Document segment:
Thursday, August 02, 2007

Cleaning for the Cleaning Lady

Part of the reason I have no time to blog is because of other time-consuming responsibilities. For instance, when we first moved into this dream house last Dec. I thought I'd be able to keep it clean. But a few months into living here, it was apparent that working full-time and keeping a 3250 sq. foot house as clean as I like it (ok, so I hate clutter and dirt and dust!) was impossible.

So I enlisted the help of cleaning people. They come every other Friday. It is awesome to come home tired at the end of a long week and walk into a sparkling clean house! The only thing is...the night before. I just spent 3 hours cleaning for the cleaning people. And I'm beat. (But the house looks pretty awesome)!

On a completely different topic, I was so saddened to learn of the death of Irish folk singer
Tommy Makem today. I urge everyone who reads this to go to iTunes and download his "Gentle Annie." It is one of the most beautiful songs I have ever heard.

Thursday, August 12, 2004

Baseballs and Butterflies

"What do you want to be when you grow up, Olivia?" I asked my 2.5 yr. old daughter last week. Smiling, she replied, "A baseball." I paused, waiting for the word "player" to come out of her mouth next, but when it didn't I asked, "You mean you want to be a baseball player when you grow up?" "No, mommy," she said forcefully, "I want to be a baseball when I grow up." Barely able to keep from laughing I said, "Well Olivia, you will make one awesome baseball." She smiled, very satisfied and added, "And you will be a butterfly when you grow up, Mommy."

Collected material:
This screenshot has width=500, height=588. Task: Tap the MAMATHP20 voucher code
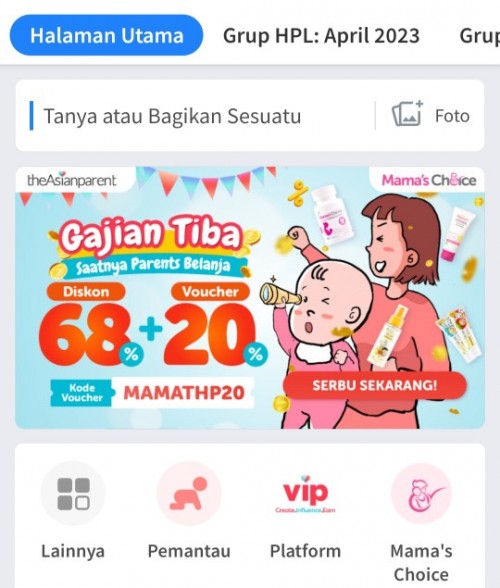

Exercise: Continue the family blog entries given above the lines, starting right after the final sentence.

Solved problem:
Of all of the things that Olivia and I do together -- tea parties, dress-up, painting, reading, bubble blowing, block towers, puzzles -- my favorite thing is to just sit down on the floor and talk to her. Olivia was an early talker and has quite the vocabulary. And I am continually amazed and astonished at the insights and thoughts she shares with me.

Yesterday, Dr. Olivia and Nurse Mommy were playing hospital with all of her stuffed animals. Dr. Olivia asked me to get the thermometer out of the medicine chest. With an air of urgency she placed it in the mouth of Tanny the Dog before proclaiming that Tanny was sick with a fever of 72.5 and the croup.

In the most Marlo Thomas-Free-To-Be-You-and-Me voice I could muster I said, "Olivia, you can be anything you want to be when you grow up, even a doctor." She stood up, put her hands on her hips and said emphatically, "No Mommy, I will be a baseball when I grow up. And you will be a butterfly."

I smiled and said, "Olivia honey, I don't know what either of us will be when we grow up, but I do know that I will still be your Mommy." Giggling, she put her little arms around my neck and said, "Good."